Then it was Tania’s turn, and though we didn’t celebrate on the actual day, we all gathered 2 weeks later for a “comfort food” lunch. The cold weather had a lot to do with the theme choice and unsurprisingly everyone picked delicious high carb dishes to make. Think roast pork, cauliflower gratin, mac and cheese, pulled pork pies, apple pie and ice cream. A very white and brown meal saved for the fennel and mache salad I put together at the last minute (I can’t help myself, I need greens on the table!)
For the boys (Malcolm and his son, Harry), the choice was easy: Mal elected to eat out at the Bavarian Café, so we all feasted on pork knuckle and sauerkraut (and copious amount of beer for some of us) while Harry preferred to host the family at home (his) with you guessed it, KFC, pizzas, sausage rolls and lollies! It is a Steen’s ritual after all I think.
By now you are probably wondering whatever happened to our gourmet feasts of old. Well let me take you back to late April, on a balmy autumn afternoon. It was close to my birthday, and though lunch wasn’t meant to be a birthday lunch, we ate and drank in a celebratory fashion…I called the theme “Wine country picnic lunch”, inspired by a recent trip to the Mornington Peninsula where we spent 4 days exploring vineyards and eating our way thru glorious restaurants and cellars doors. One of the highlights was at Foxey’s Hangout where 9 of us sat on the terrace overlooking the vines and feasted on the 7 course chef’s menu, which consisted of little plates of everything from the menu matched with their house wines. The standout was mushroom sausage rolls, which were so meaty and flavourful, I swore to replicate the dish as soon as we came home.
When asked by our guests what to bring, my instructions were thus to think of anything that they would take on a picnic and would fit on a wooden board.
I love to be surrounded by people who love food just as much as I do, so it is always exciting to see the girls roll with whatever theme is chosen and the results were nothing short of delicious.
Shelley and Tania gave me a giant board as a gift, shaped from the top of a wine barrel. That was the perfect vessel for the best looking cheese and charcuterie board, showcasing all sorts of cured meats, pates, gooey cheeses, briny olives and luscious honeycomb.
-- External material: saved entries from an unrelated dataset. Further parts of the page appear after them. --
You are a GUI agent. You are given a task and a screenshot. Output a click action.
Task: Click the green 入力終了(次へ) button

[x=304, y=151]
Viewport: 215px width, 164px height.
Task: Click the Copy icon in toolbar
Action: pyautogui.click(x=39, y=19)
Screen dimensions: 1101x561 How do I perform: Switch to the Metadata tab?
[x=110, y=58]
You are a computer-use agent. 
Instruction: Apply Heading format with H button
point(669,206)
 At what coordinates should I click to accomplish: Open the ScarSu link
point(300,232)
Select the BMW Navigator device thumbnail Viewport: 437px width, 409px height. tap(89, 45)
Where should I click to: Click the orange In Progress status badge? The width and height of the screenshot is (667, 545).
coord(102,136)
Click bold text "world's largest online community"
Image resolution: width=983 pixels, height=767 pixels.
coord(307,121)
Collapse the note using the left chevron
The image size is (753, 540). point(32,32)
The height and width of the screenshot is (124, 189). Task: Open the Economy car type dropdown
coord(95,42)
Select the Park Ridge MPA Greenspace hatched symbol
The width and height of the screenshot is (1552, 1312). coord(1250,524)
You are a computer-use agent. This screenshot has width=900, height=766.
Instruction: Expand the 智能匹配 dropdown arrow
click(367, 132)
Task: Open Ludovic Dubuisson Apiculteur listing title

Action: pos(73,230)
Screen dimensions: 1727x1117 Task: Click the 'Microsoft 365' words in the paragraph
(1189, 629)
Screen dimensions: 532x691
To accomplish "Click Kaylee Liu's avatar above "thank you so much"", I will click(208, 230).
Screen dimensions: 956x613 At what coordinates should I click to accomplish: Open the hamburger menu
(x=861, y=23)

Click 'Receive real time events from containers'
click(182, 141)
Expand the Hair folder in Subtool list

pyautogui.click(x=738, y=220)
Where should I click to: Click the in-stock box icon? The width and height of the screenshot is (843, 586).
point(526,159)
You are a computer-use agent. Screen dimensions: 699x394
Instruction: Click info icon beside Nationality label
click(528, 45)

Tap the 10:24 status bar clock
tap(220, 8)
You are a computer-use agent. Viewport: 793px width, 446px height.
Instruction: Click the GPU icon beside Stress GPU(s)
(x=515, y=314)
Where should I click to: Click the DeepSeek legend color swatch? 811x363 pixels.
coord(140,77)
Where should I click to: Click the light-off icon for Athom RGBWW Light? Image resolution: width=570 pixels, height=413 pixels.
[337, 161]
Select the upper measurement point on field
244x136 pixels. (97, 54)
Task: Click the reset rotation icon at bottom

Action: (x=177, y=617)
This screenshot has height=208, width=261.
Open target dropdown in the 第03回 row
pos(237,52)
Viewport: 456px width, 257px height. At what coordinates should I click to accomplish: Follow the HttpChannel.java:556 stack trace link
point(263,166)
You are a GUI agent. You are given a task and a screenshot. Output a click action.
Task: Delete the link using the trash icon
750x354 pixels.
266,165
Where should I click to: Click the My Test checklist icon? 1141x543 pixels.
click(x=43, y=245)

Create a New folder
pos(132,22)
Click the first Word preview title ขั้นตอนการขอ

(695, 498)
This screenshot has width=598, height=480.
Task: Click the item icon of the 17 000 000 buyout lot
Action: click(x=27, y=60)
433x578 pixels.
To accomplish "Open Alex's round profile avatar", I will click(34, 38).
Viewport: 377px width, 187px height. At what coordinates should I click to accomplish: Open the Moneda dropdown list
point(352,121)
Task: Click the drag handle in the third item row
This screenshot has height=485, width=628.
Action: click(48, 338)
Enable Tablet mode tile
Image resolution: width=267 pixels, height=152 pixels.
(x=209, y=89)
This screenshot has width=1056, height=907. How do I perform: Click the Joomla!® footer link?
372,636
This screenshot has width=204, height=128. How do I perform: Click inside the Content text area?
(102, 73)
Tania made a smoked salmon terrine, enriched with anchovy and caper butter.
Rosalie’s filo pastry quiches were a hit, as were Danielle’s pork sausage rolls and perfect companions to my mushroom rolls.
As usual I prepared a green salad, this time it was a warm one, made of sautéed zucchinis and mint served alongside roasted sweet potatoes. These were to go with the chicken kebabs that Craig had brought along.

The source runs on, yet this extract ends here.